Causas y desencadenantes del brote de fibromialgia

Se considera que los brotes de fibromialgia pueden aparecer después de que la persona ha experimentado algún tipo de situación puntual que le haya supuesto una sobrecarga física o emocional, como puede ser un cambio brusco de temperatura, un viaje o un encuentro estresante.

Sin embargo, no sería solo el cambio de temperatura, el viaje o el encuentro estresante lo que estaría detrás de los brotes, sino más bien varias causas o desencadenantes a la vez.
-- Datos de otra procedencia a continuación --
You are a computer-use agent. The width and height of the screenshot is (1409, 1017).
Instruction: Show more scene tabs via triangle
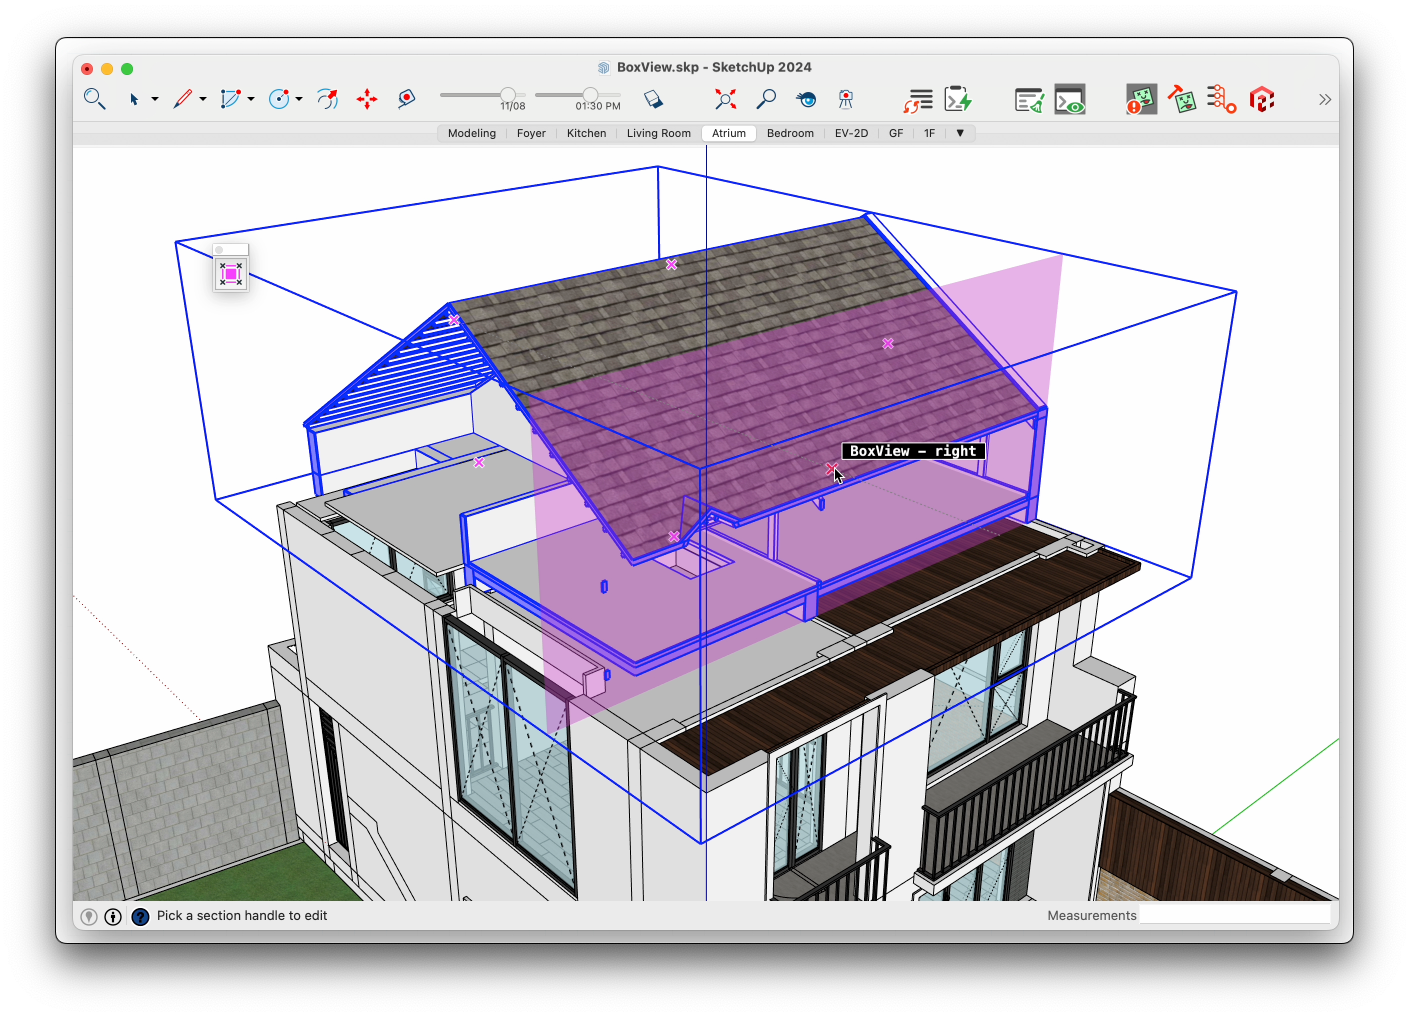960,133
Como la patología en sí misma, se considera que hay multicausalidad.

De acuerdo con La Guía del Paciente para el Síndrome de Fatiga Crónica & Fibromialgia, algunos de los desencadenantes más destacables vendrían a ser los siguientes:

  • Estrés.
  • Viajes.
  • Cirugías.
  • Sueño no reparador.
  • Cambios de estación.
  • Lesiones (incluyendo los tatuajes).
  • Otras enfermedades agudas o crónicas concomitantes.
  • Relaciones estresantes.
  • Cambios en el ciclo menstrual (en el caso de la mujer).
  • Cambios meteorológicos bruscos (de presión o de temperatura).
  • Sobrecarga sensorial, debida a luz, ruido, multitudes, olores o productos químicos.
  • Cambios en el tratamiento (aún cuando hayan sido programados con suficiente antelación).
  • Sobreactividad (intentar hacer más ejercicio sin haber programado un aumento gradual de la actividad, por ejemplo).
  • Eventos especiales (días festivos, vacaciones, visitas, la llegada al hogar de una nueva mascota).
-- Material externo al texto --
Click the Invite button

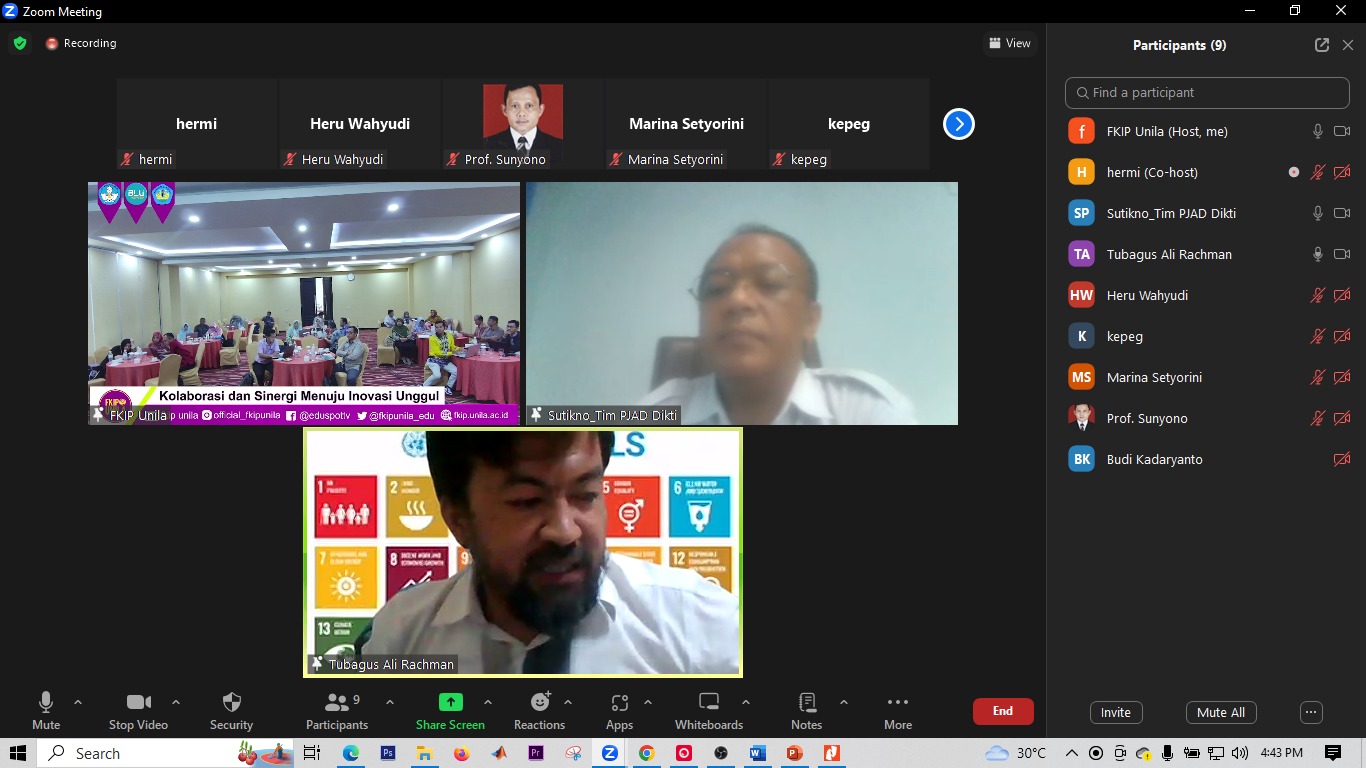tap(1115, 712)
“Todas estas situaciones requieren una rápida adaptación al medio, algo que no pueden realizar con rapidez muchos pacientes con fibromialgia, sufriendo sus consecuencias hasta que consiguen adaptarse a esa nueva situación al cabo de los días” explica el Dr. Rivera.

Estrategias de autocuidado para los brotes de fibromialgia

Para sobrellevar el brote puede ser necesario reducir o incluso detener la actividad diaria. Esto quiere decir que lo más recomendable es una pausa, intentar tomar distancia de los desencadenantes que se hayan podido identificar, guardar reposo y seguir las instrucciones del médico tratante.

No es recomendable, por otro lado, suspender sin la autorización del profesional el tratamiento de base. Se deben sostener las dosis y los fármacos hasta efectuar una consulta.

Para ayudar a la persona, tanto a prevenir como a prepararse para los brotes, se recomienda llevar un diario. En este se apuntan los síntomas (tanto los habituales como los que se experimenta durante los brotes, cuáles son familiares, cuáles se experimentan por primera vez) y todas las anotaciones en torno a ello que se consideren necesarias o relevantes, incluyendo los posibles desencadenantes.

Los apuntes ayudarán a detectar relaciones y a elaborar estrategias de autocuidado, prevención y tratamiento en lo sucesivo. Es una práctica que aporta datos de valor al médico tratante.

Diario de los brotes de fibromialgia.
Llevar un diario de síntomas y de sensaciones en la fibromialgia ayuda al médico tratante a identificar los desencadenantes.

Viviendo con los brotes

Cuando se producen los brotes de fibromialgia, la persona necesita dejar de realizar un alto número de actividades que pueden incluir las tareas del hogar. El hecho de no poder llevarlas a cabo y el desorden que esto genera supone un estrés añadido que no contribuye con la mejoría. Además, puede provocar roces con las personas con las que se conviva.

Para mantener la buena convivencia es necesario que todos en el hogar estén al tanto de la fibromialgia, lo que puede suponer y la importancia del reposo durante los brotes. También será fundamental establecer con antelación una estrategia de redistribución de las tareas.

Como se expone en La Guía del Paciente para el Síndrome de Fatiga Crónica & Fibromialgia, además de posponer, minimizar o suspender las actividades, puede ser útil recurrir a la respiración profunda y otras técnicas de relajación. Conversar, buscar y recibir apoyo de los allegados será muy importante para el consuelo y el alivio.

Si la intensidad de los síntomas es casi insoportable, sufres desmayos, vomitas sangre y notas dolor en el pecho, solicita ayuda médica de inmediato. Este tipo de cuadros tan intensos puede que no sean simplemente un brote del síndrome de fatiga crónica o de fibromialgia.